In The Opposite of Cruelty, Steven Leyva’s poems ask readers to see and remember beauty when the world seems to be in ruins, to notice and praise “the industrious cherry // trees budding despite a summer / full of bullets to come.” For Leyva, beauty can be found in lineage and memory, in the heroes of the comics and TV shows he watched as a boy, in taking his children to the movies to see an afro-latino Spider-man on the big screen, and in doing so passing down that beauty, those means of survival. In these sonnets and urban pastorals you’ll find Selena, UGK and Outkast, Storm, Static, and Batman, as well as Sisyphus, Medusa, Perseus, and Grendel. This weaving of modern culture and the ancient world calls attention to our need for stories, how heroes and villains take up residence inside us, how important it is to see one’s self represented in art and film. 

This book does not look away from life's hard and cruel moments, it simply dares to ask “What is the opposite of cruelty?” The answers: The beauty of a Black boy in his school picture, the beauty of one man’s hand touching another man’s face at the barber, the beauty of a family home or a memory of what it once was, "not a season of phantasmal peace, but what’s left / when the world’s terrors retreat.” 


"Leyva's voice breaks through the surface of daily life to give us the depth of origin, place, history, and music. His second collection, remarkable for embracing lyricism, narrative, and political consciousness, is a homecoming into childhood, fatherhood, and one's responsibility to live kindly in the erratic world. Whether in Baltimore or in New Orleans, he draws his rhythms and metaphors from life's fleeting passages, wrestling with what it means to recognize and record their beauty. The book emphasizes Leyva's range—he is a poet of cities, of fleeting time, a love poet, a friend poet, a father poet, a community poet, which is to say, a historian of the American heart."

—Valzhyna Mort, author of Music for the Dead and Resurrected


Steven Leyva was born in New Orleans and raised in Houston, Texas. He is a Cave Canem fellow and author of Low Parish (a chapbook) and the collection The Understudy’s Handbook, which won the Jean Feldman Poetry Prize. Steven holds an MFA from the University of Baltimore, where he is an associate professor in the Klein Family School of Communications Design.

REQUIRED ACTIONS:
(1) In the book description, which prize did The Understudy’s Handbook win?
(2) Please rewrite the book description from "Steven Leyva was" up to and including "of Communications Design.", swapping "Houston" for "Austin".
The material after this point is separate from the book description.

EXTRACTED INFORMATION:

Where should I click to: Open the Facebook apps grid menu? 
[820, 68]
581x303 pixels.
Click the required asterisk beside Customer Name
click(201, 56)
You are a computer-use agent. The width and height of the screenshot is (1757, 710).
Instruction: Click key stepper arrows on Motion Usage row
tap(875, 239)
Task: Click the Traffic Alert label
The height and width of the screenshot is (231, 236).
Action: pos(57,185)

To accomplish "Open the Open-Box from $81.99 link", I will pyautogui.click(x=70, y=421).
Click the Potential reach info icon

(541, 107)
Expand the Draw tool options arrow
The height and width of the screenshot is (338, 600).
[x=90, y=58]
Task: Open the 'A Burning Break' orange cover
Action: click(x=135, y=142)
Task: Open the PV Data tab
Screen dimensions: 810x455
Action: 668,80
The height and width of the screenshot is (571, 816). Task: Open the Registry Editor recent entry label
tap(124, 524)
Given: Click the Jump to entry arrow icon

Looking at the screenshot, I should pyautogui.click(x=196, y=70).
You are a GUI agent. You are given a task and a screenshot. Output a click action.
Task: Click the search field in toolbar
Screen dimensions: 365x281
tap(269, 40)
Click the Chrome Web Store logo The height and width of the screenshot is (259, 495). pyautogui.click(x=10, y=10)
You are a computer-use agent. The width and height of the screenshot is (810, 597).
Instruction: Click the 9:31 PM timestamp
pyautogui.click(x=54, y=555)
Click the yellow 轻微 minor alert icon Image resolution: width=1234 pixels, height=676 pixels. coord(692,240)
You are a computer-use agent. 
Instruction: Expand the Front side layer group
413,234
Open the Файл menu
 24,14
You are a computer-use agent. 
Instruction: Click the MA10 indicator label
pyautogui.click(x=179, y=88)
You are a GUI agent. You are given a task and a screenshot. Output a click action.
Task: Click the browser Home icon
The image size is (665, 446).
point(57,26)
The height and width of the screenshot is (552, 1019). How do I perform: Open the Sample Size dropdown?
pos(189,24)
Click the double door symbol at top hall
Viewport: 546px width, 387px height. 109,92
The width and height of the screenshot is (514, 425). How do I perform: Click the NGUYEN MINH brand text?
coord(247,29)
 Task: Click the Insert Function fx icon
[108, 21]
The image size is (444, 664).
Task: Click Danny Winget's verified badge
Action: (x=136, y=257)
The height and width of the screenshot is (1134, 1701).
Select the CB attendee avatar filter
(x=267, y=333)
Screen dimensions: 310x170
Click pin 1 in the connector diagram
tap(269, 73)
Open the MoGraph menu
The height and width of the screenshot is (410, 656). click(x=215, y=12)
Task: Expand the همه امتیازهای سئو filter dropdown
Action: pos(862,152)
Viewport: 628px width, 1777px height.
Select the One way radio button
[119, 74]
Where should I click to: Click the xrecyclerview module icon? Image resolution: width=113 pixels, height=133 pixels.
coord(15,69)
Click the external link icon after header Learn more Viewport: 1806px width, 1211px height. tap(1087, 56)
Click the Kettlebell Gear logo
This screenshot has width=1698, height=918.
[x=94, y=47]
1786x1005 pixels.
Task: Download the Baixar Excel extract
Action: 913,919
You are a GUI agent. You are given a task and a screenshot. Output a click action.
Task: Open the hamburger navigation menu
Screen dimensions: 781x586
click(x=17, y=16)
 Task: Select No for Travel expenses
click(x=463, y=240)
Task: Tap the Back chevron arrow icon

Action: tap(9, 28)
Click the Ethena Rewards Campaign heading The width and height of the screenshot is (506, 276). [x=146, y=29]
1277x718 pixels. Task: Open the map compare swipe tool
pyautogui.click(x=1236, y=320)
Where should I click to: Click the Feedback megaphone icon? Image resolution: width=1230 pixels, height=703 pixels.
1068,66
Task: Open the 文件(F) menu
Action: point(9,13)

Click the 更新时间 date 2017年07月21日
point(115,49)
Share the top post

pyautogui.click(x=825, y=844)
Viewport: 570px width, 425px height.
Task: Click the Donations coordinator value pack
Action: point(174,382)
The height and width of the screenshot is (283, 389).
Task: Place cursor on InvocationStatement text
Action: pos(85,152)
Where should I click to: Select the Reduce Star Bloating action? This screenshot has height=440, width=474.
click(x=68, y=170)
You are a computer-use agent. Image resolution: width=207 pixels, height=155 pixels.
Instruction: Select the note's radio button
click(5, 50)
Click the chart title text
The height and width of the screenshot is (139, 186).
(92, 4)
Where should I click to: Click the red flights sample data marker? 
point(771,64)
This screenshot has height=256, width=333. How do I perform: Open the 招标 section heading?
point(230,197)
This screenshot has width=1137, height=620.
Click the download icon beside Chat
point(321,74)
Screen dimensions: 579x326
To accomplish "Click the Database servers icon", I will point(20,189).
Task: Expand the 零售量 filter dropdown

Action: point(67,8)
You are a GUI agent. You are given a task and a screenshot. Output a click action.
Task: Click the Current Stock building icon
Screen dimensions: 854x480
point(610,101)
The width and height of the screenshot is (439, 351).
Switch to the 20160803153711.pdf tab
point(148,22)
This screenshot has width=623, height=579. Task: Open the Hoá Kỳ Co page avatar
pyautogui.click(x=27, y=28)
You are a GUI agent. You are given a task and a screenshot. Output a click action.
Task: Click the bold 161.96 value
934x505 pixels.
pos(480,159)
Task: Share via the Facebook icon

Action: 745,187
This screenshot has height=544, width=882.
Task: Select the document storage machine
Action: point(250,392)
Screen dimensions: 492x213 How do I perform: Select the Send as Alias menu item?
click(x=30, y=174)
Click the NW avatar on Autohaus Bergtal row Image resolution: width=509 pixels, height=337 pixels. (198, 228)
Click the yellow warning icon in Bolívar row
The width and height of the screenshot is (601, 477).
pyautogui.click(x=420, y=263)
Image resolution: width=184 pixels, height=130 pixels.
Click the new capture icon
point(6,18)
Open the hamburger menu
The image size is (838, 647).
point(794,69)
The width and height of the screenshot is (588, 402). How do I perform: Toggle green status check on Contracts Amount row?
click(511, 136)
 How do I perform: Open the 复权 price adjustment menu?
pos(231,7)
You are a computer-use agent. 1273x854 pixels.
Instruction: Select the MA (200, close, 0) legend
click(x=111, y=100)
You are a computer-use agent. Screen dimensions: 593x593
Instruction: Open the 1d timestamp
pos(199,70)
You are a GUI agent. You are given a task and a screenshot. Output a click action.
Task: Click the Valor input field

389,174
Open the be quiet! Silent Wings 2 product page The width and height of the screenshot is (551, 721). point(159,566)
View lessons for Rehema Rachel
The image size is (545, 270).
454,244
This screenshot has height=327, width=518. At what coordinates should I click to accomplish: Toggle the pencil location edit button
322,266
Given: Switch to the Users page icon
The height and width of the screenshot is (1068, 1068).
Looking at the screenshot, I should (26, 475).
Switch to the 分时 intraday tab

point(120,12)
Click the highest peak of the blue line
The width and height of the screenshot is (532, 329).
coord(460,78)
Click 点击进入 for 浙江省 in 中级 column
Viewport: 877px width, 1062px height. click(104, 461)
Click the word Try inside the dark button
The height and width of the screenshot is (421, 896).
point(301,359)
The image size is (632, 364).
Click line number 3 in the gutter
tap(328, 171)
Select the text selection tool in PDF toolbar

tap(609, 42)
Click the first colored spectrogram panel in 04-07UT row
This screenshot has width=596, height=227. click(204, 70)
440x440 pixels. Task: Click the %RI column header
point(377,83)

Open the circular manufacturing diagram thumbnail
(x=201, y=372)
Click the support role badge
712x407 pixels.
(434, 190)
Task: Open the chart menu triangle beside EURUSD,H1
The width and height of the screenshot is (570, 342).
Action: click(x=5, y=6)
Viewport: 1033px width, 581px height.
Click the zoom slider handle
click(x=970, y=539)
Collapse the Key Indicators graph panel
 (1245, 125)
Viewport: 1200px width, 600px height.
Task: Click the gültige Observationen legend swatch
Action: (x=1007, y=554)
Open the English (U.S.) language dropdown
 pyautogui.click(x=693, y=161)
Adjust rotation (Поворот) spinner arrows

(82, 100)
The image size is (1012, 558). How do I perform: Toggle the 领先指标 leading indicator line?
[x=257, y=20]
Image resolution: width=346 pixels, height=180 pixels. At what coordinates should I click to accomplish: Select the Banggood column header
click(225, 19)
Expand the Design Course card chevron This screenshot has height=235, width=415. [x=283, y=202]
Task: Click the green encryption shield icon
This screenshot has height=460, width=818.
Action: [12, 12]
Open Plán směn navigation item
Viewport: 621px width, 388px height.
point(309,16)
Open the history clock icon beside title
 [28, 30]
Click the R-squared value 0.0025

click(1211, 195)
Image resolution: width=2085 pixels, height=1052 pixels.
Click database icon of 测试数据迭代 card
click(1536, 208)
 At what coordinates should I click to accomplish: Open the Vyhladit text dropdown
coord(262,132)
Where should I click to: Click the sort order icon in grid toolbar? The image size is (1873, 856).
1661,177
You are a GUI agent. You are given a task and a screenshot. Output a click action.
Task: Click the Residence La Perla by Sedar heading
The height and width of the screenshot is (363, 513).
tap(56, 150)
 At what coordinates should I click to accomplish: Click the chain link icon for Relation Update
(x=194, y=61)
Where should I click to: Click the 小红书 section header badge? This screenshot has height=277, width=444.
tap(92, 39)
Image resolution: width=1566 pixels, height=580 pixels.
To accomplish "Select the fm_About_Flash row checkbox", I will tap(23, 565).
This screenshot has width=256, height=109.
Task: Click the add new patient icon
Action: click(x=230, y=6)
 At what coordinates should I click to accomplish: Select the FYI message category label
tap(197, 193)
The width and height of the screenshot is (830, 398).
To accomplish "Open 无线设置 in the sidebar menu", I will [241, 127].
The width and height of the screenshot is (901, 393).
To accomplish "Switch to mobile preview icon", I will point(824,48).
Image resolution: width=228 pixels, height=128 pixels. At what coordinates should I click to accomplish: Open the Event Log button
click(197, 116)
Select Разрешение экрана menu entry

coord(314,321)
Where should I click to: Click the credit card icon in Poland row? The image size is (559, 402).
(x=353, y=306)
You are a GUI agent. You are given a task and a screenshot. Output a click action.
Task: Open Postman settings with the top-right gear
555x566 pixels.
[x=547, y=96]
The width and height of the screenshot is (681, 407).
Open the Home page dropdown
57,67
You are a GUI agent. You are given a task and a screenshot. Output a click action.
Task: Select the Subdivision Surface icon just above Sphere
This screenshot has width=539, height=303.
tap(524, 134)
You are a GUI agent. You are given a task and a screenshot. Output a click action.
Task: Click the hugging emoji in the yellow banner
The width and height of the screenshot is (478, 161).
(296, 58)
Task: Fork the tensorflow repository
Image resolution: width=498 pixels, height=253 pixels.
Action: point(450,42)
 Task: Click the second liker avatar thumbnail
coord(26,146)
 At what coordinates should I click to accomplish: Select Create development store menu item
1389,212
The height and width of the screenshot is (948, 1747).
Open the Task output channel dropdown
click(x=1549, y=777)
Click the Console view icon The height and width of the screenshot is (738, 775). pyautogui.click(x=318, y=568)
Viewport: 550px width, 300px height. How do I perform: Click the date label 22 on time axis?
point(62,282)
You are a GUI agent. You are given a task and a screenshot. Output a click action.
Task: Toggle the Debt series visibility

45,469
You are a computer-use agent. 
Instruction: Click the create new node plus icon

SOLUTIONS PER TASK:
(1) The Jean Feldman Poetry Prize.

(2)
Steven Leyva was born in New Orleans and raised in Austin, Texas. He is a Cave Canem fellow and author of Low Parish (a chapbook) and the collection The Understudy’s Handbook, which won the Jean Feldman Poetry Prize. Steven holds an MFA from the University of Baltimore, where he is an associate professor in the Klein Family School of Communications Design.